Broschüre soll Wirte im Umgang mit unerwünschten Gästen stärken

  • Wilfried Neiße
  • Lesedauer: 4 Min.

»Der Mieter ist nicht berechtigt, die Mieträume zur Durchführung von Veranstaltungen zu nutzen, auf denen rechtsextremes, rassistisches, antisemitisches oder antidemokratisches Gedankengut dargestellt und/oder verbreitet wird.« Dieser Passus findet sich im »Formulierungsvorschlag für Mietverträge«, den der Gaststättenverband gemeinsam mit dem Bildungsministerium gestern vorgestellt hat. Er ist Bestandteil einer Broschüre, mit deren Hilfe märkische Wirte und Hotelbetreiber besser auf den Umgang mit rechtsextremen »Neukunden« vorbereitet werden sollen.

Bildungsministerin Martina Münch (SPD) klärte auf, warum das Heft »Rechtsextremisten nicht auf den Leim gehen - Ein Ratgeber für Gastronomie und Hotellerie« erarbeitet wurde: »Rechtsextreme benötigen Räume, um ihre menschenverachtende Ideologie zu verbreiten. Dieser Ratgeber unterstützt die brandenburgischen Gastwirte darin, ihnen diese Räume zu nehmen.« Sie verwies auf einschlägige Beispiele aus der Vergangenheit. Weil ein Gastwirt in Bad Saarow in den Mietern seiner Räume Rechtsextreme erkannt hatte, verweigerte er ihnen die Nutzung und wurde verklagt. Der Bundesgerichtshof entschied, dass ein Hotel einem Gast auch Hausverbot aufgrund seiner politischen Überzeugung erteilen darf. Das gelte jedoch nur, wenn noch keine verbindliche Buchung vorgenommen worden sei.

Die Broschüre - in ihrem Falle wurde eine Hamburger Vorlage mit Blick auf die brandenburgischen Verhältnisse überarbeitet und in einer Stückzahl von 1500 Exemplaren produziert - enthält Hinweise, wie sich NPD und Konsorten bei Anfragen tarnen. Nicht selten werde eine Geburtstagsfeier vorgetäuscht oder eine Weinverkostung. Sie »spielen Verstecken«, wie die Ministerin sagte. Auch würden sich diese Kräfte Dritter bedienen, um bei der Buchung unerkannt zu bleiben.

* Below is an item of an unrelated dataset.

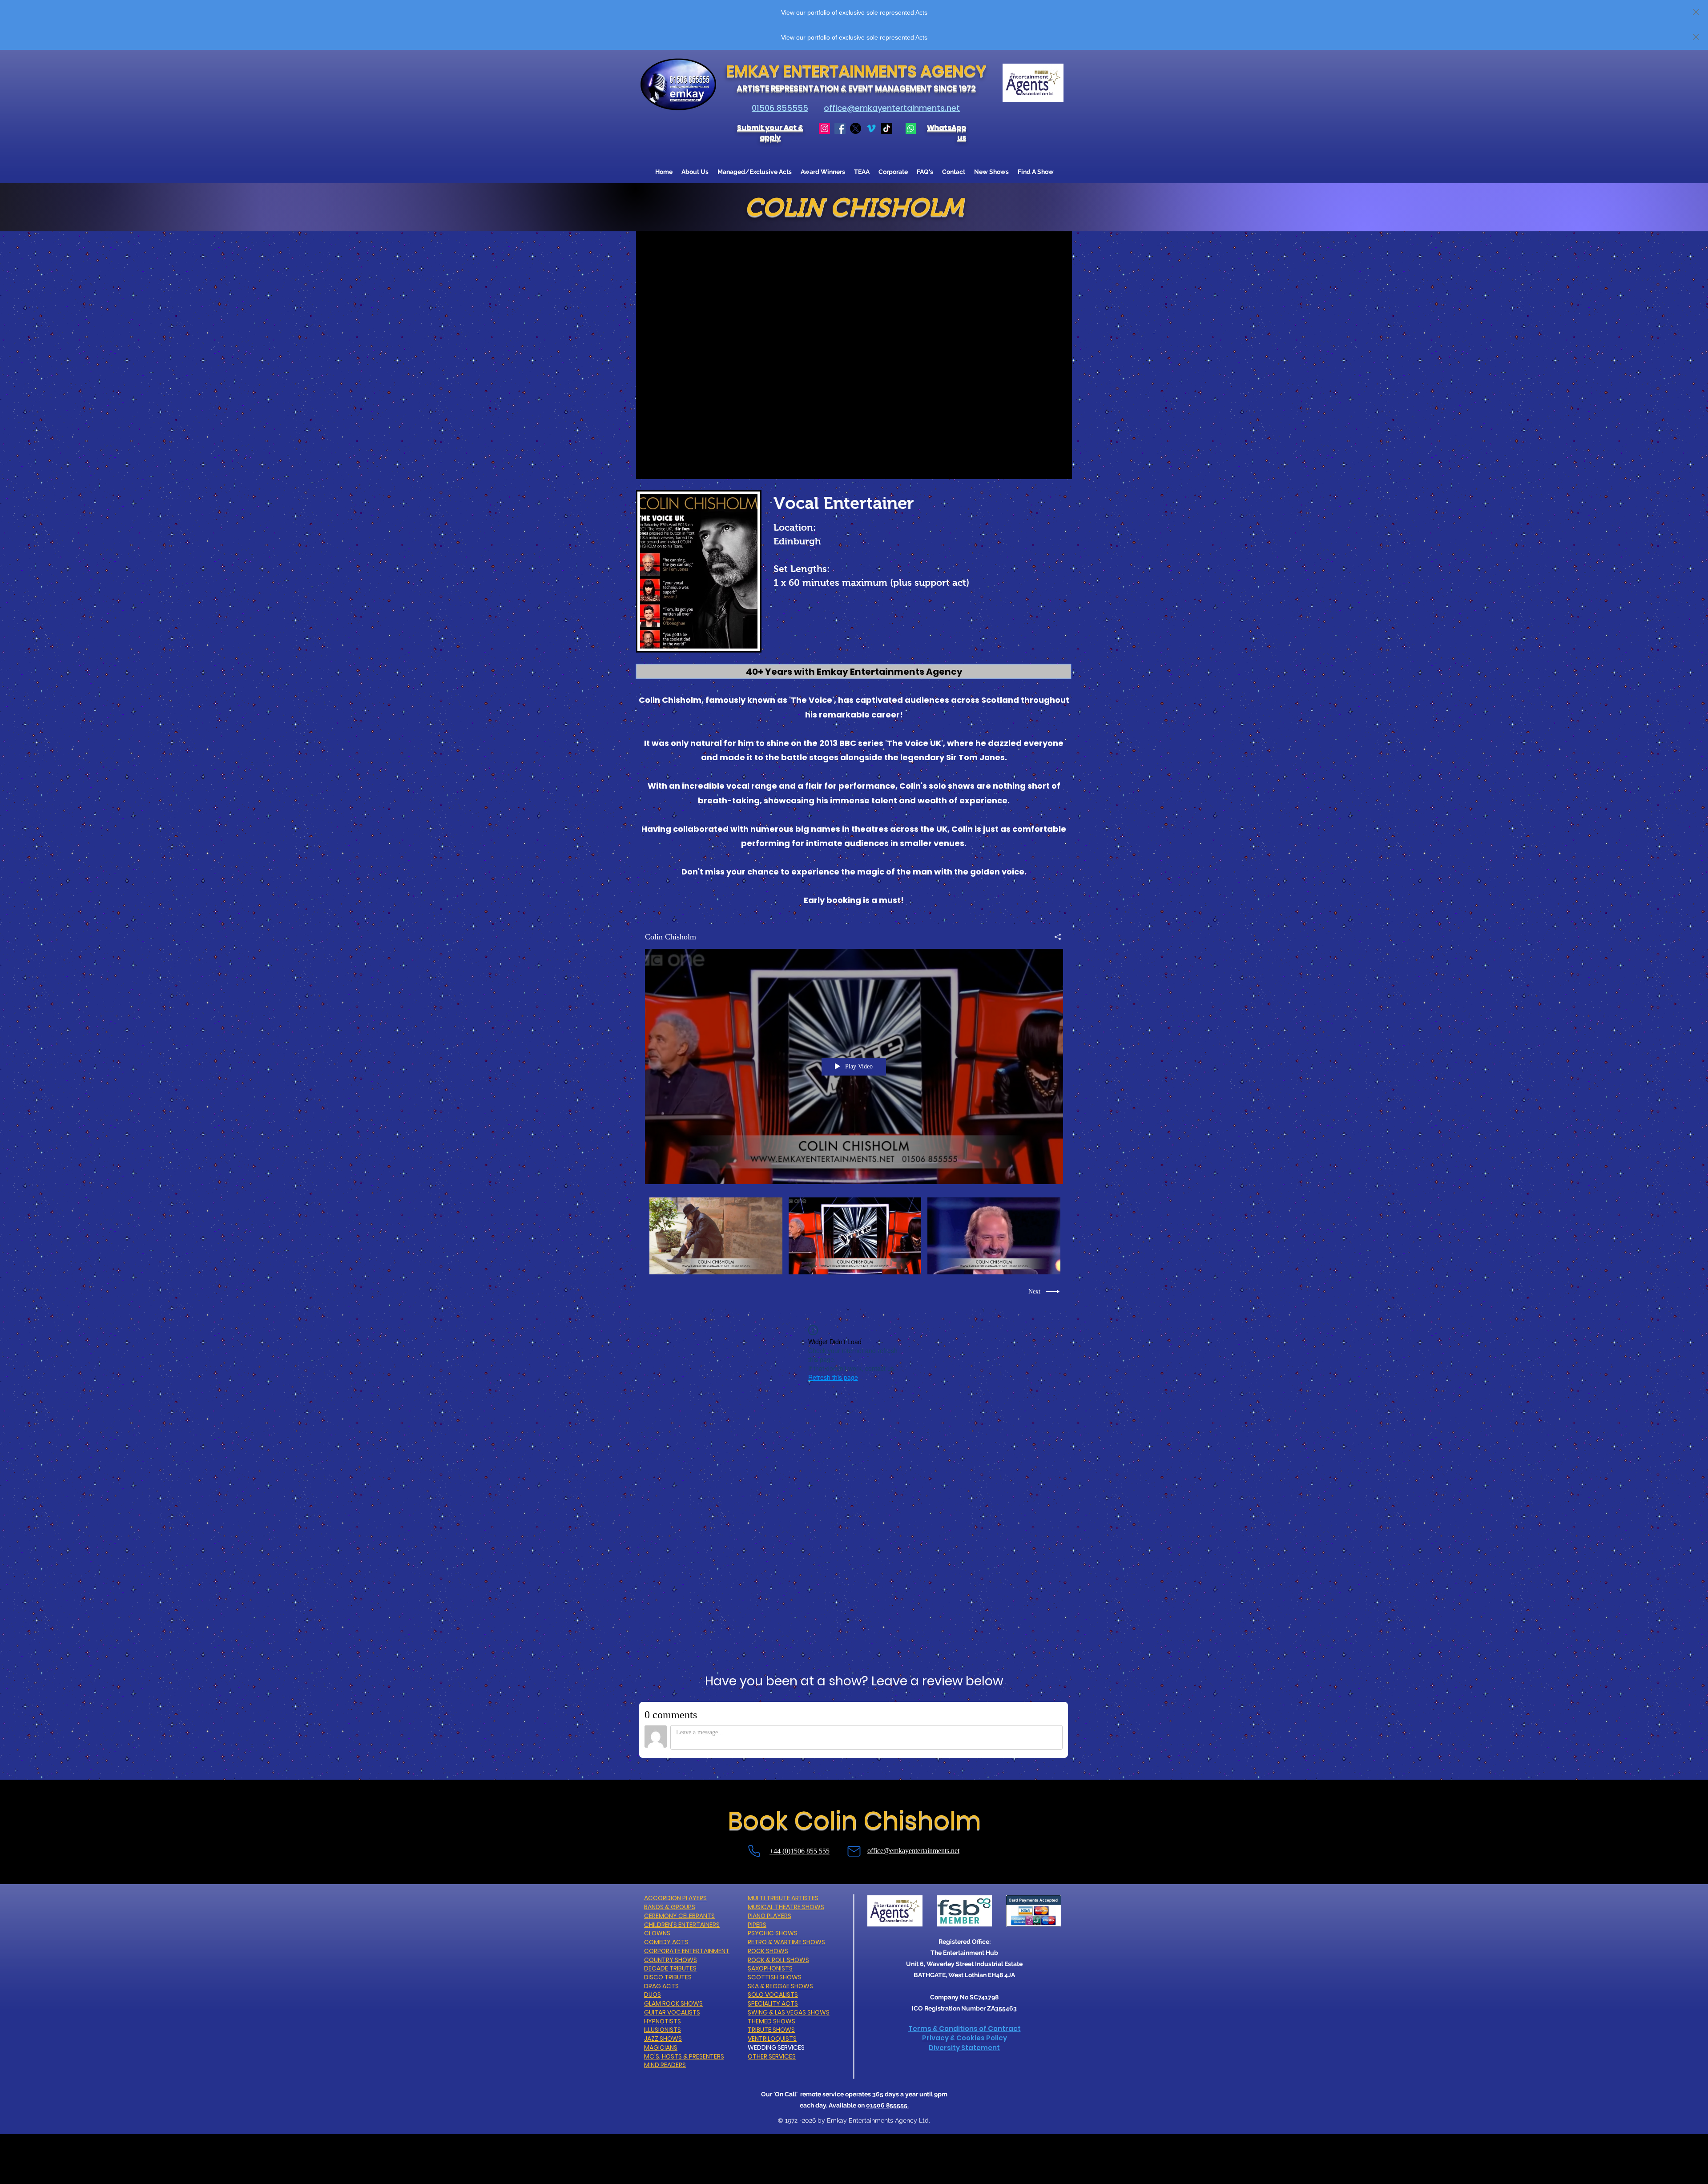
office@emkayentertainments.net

Das Heft klärt über einschlägige Symbole und deren Bedeutung auf und enthält einen Kalender mit »Feiertagen«, die einen Faschismusbezug haben können. Weil Nazis ihren parlamentarischen Halt im brandenburgischen Landtag verloren hätten, würden sie sich jetzt auf Kampfsport und Rockerszene orientieren. Münch: »Die Bedingungen und Strategien ändern sich permanent.« In Vorbereitung auf das Superwahljahr 2014 würde die immer stärker nazifizierte NPD sich vor allem auf Erst- und Jungwähler konzentrieren, die nun schon mit 16 Jahren eine gültige Stimme für den Landtag abgeben dürfen. Aber: »Wir werden sie damit nicht alleine lassen.«

Laut dem Hauptgeschäftsführer des Deutschen Hotel- und Gaststättenverbandes e. V. Brandenburg (DEHOGA) Olaf Lücke müssen schon im Vorfeld Wirte aktiv werden und »nicht erst, wenn das Kind in den Brunnen gefallen ist«. Oftmals wüssten Hotelbetreiber gar nicht, wen sie beherbergten oder beköstigten. »Ziel muss die Früherkennung sein.« Auf die Frage, ob es eigentlich rechtsextreme Wirte gebe, welche diese politische Strömung als Geschäftsidee für sich entdeckt hätten, sagte Lücke: »Ich kenne keinen.« Wirte würden sich das auch deshalb zweimal überlegen, weil ein solcher Ruf auf Dauer das Geschäft ruinieren würde. »Ich würde dort keine Geburtstagsfeier mehr ausrichten lassen.«

Die DEHOGA ist seit 2009 Kooperationspartner der Koordinierungsstelle »Tolerantes Brandenburg«. Der Vertreter der »Mobilen Beratungsteams« Robin Kendon sagte, die Broschüre beweise die Vertiefung des Kampfes gegen rechtsextreme Gesinnung. Das Problem für viele Wirte sei die fehlende Handlungssicherheit. Eine Konzentration auf die NPD greife außerdem zu kurz: »Viele Rechtsextreme sind nicht Mitglied der NPD«.

Das Problem seien die Internetbuchungen, gestanden die Akteure. Denn das Gericht hatte rechtskräftig zustande gekommene Verträge als gültig bezeichnet. Und im Internet kann man solche Buchungen rechtsgültig vereinbaren. Dem könne man nur begegnen, indem die Ablehnung rechtsextremer Haltung schon im Buchungsangebot und in den allgemeinen Geschäftsbedingungen auftaucht, sagte DEHOGA-Geschäftsführer Lücke. Wer sich gegen erfolgte Buchungen wehre, dem drohen Vertragsstrafen. Insofern bat er um Verständnis und darum, dass nicht »eine Branche jetzt stigmatisiert« werde.

Eine unmittelbar Gebrauchsanweisung sei die neue Broschüre aufgrund dieser Umstände nicht, fügte Ministerin Münch hinzu. Wenn Rechtsextreme jedoch einen Vertrag unter falscher Flagge geschlossen hätten, dann könne das »gerichtlich überprüft« werden.